If han is the dark cloud that hangs over Korea and the promise of clear skies on the horizon, then jeong is the enormous umbrella everyone shares in the meantime. Han is sorrow and the hope to overcome it, and it is injustice and the obsession to avenge it. Jeong is love and loyalty and deep emotional attachment. These ideas are difficult to capture in their full complexity, but they’re fundamental and basic too; you’ll know them when you see them.

In my life in Korea, even though han and jeong were yet unnamed to me, I saw them everywhere—and in everyone. They popped up on city streets and peeked out on mountain trails. They dwelled within every place of work, school, food, and family. They were represented by the most tragic of national traumas, and revealed through the most mundane of daily interactions.

In Korea, I felt han when a conversation turned to historical hardship, like the nation’s Japanese occupation or the war that ripped the peninsula into two. I felt han among my students as they studied 18-hour days. And I felt han in my own story of abandonment and adoption that drew from my Korean comrades’ pity-filled gazes and embarrassed whispers.

Han, though, is going out of fashion. As each generation of Koreans grows up more detached from the pains of the past, it’s becoming increasingly outdated. Jeong, however, that indelible feeling of affection, carries on among Koreans of all ages—and as buoyantly as ever.

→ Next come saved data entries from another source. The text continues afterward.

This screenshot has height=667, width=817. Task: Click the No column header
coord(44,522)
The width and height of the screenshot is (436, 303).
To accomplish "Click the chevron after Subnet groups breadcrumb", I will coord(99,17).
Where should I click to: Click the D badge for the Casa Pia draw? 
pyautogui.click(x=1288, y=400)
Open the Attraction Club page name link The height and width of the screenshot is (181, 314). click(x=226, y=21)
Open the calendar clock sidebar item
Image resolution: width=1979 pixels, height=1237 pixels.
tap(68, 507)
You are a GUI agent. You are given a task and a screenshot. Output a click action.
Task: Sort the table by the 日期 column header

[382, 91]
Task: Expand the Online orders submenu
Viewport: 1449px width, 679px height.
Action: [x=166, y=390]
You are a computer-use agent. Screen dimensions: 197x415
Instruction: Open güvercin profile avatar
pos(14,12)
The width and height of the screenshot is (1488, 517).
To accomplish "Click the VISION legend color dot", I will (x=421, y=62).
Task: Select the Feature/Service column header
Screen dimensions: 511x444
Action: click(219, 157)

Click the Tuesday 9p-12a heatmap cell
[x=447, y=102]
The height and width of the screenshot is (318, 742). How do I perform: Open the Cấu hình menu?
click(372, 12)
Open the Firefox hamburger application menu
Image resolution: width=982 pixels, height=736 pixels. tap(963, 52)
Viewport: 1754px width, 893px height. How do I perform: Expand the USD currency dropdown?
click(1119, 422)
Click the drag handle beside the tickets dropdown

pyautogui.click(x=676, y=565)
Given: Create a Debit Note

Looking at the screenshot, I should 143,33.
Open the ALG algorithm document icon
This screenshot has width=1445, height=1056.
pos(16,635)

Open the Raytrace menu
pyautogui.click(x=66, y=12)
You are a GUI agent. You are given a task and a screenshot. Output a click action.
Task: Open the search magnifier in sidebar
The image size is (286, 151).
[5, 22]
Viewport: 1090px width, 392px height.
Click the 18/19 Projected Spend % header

Jeong is coworkers singing noraebang karaoke with their boss on the tambourine. It’s friends reaching across a crowded dinner table with samgyeopsal barbecue crackling on the grill, gyeran jjim eggs steaming in a pot, and banchan side dishes overflowing with kimchi and kongnamul bean sprouts and gaji namul eggplants. Or students doting on their teachers with chocolate cookie sticks on November 11. Or passengers giving their subway seats to elders. Jeong is every communal bottle of soju.

Han and jeong connect the Korean people with silent force, cultivating shared culture and kinship. As an adoptee, my sense of kinship was learned, not inherited. But, as a Korean, and in the eyes of other Koreans, it didn’t much matter. They treated my education in han and jeong a bit like the giving of a gift. And this gift is both my burden and my delight to bear—even if only subconsciously—for as long as I am a Korean.